BTC’s trading volume in Russia and Ukraine is surging as the ruble reaches historic low levels so let’s take a closer look at today’s bitcoin news.
BTC’s trading volumes in Russia and Ukraine surge to a new high which is possibly the highest level in almost a year. At the same time, those that employ Ukraine’s national currency reached October 2021 heights. NATO and the EU are standing away from a direct military conflict and promised not to send troops to Ukraine however they did impose severe monetary sanctions on Russia and aim to destabilize it and eventually cut its financial connections. The embargoes slammed Russia’s economy and its national currency with the ruble losing around 25% of its value in 24 hours.
Contrary to fiat currency, the crypto market data provider Kaiko revealed that BTC is gaining traction in the region after the sanctions, and the BTC trading volumes against the ruble reached the highest level since 2021 while those using the Ukrainian currency hit an October peak. Speaking on the matter was the head of Kaiko research Clara Medalie:
“The trend follows a wave of sanctions against Russia, which has disrupted forex markets and caused the ruble to sink to records law against the dollar.”
Medalie noted that the overall tradign volume for BTC surged during the past seven days and she added that the increased activity for BTC/UAH and BTC/RUB trading pairs was much bigger than the BTC/USD one. Experts believe that the financial uncertainty will cause Russians to convert their money into digital assets and even the Ukrainian Vice PM urged exchanges to freeze addresses of Russian users.

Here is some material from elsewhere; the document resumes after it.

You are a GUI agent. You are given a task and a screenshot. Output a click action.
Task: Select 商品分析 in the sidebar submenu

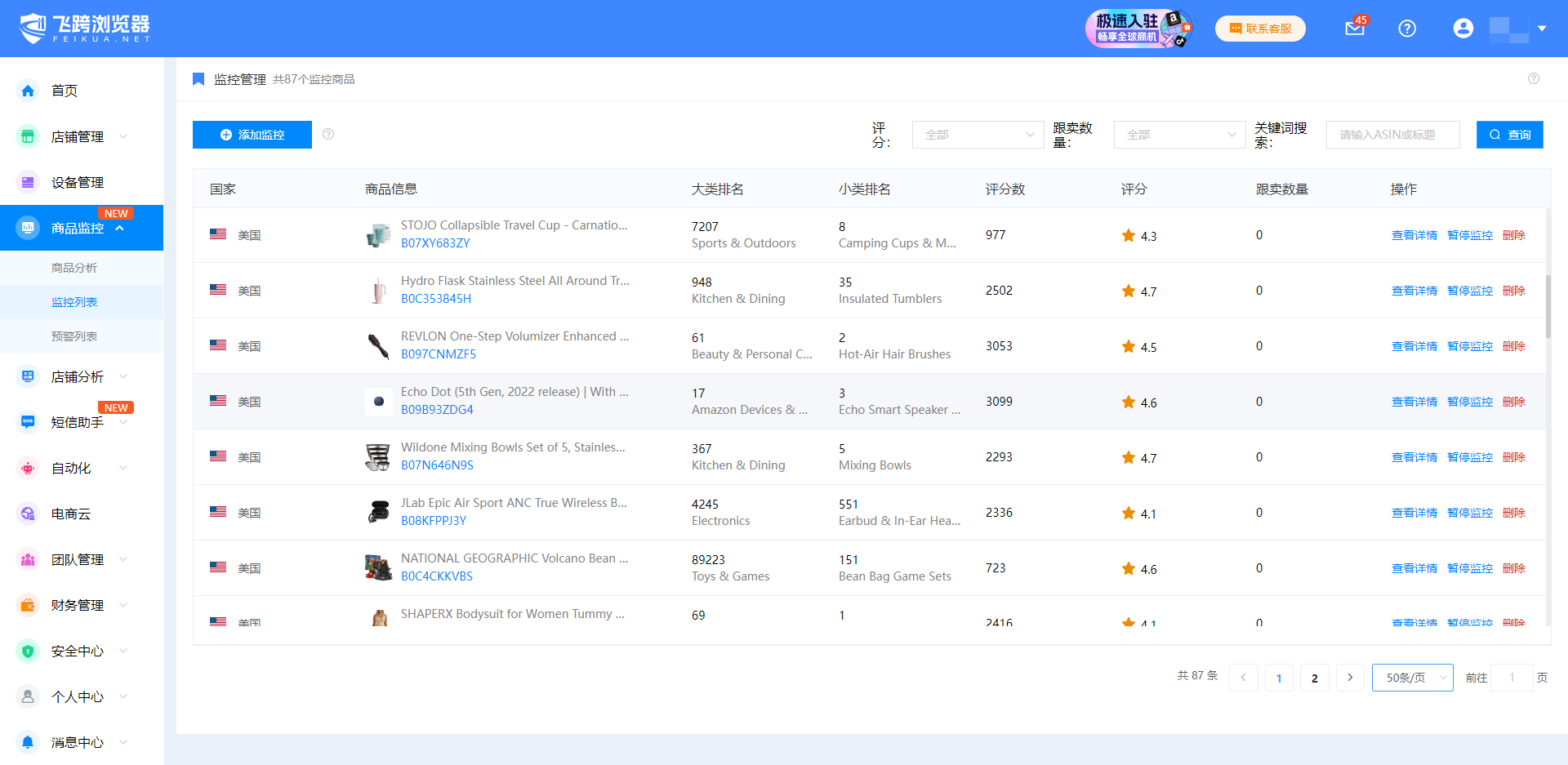coord(74,268)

Some leading trading venues already announced they will not follow such requests and Kraken’s CEO Jesse Powell noted that BTC is the representation of liberation values and his company can’t block customers’ accounts without a legal requirement but also assumed that most Russian-based users will be against the war. At the same time, Binance said that crypto is meant to provide greater financial freedom and this initiative can oppose the concept of the asset class. Speaking of countries that pass through financial turmoil and it is worth mentioning Turkey because the lira collapsed to record lows which caused locals to look for other monetary tools to preserve their savings and turned to crypto.
Research from the end of 2021, showed that both Tether and BTC were among the most popular trades against the lira for the past three years and the study even estimated that more than 16% of the world’s crypto users came from Turkey.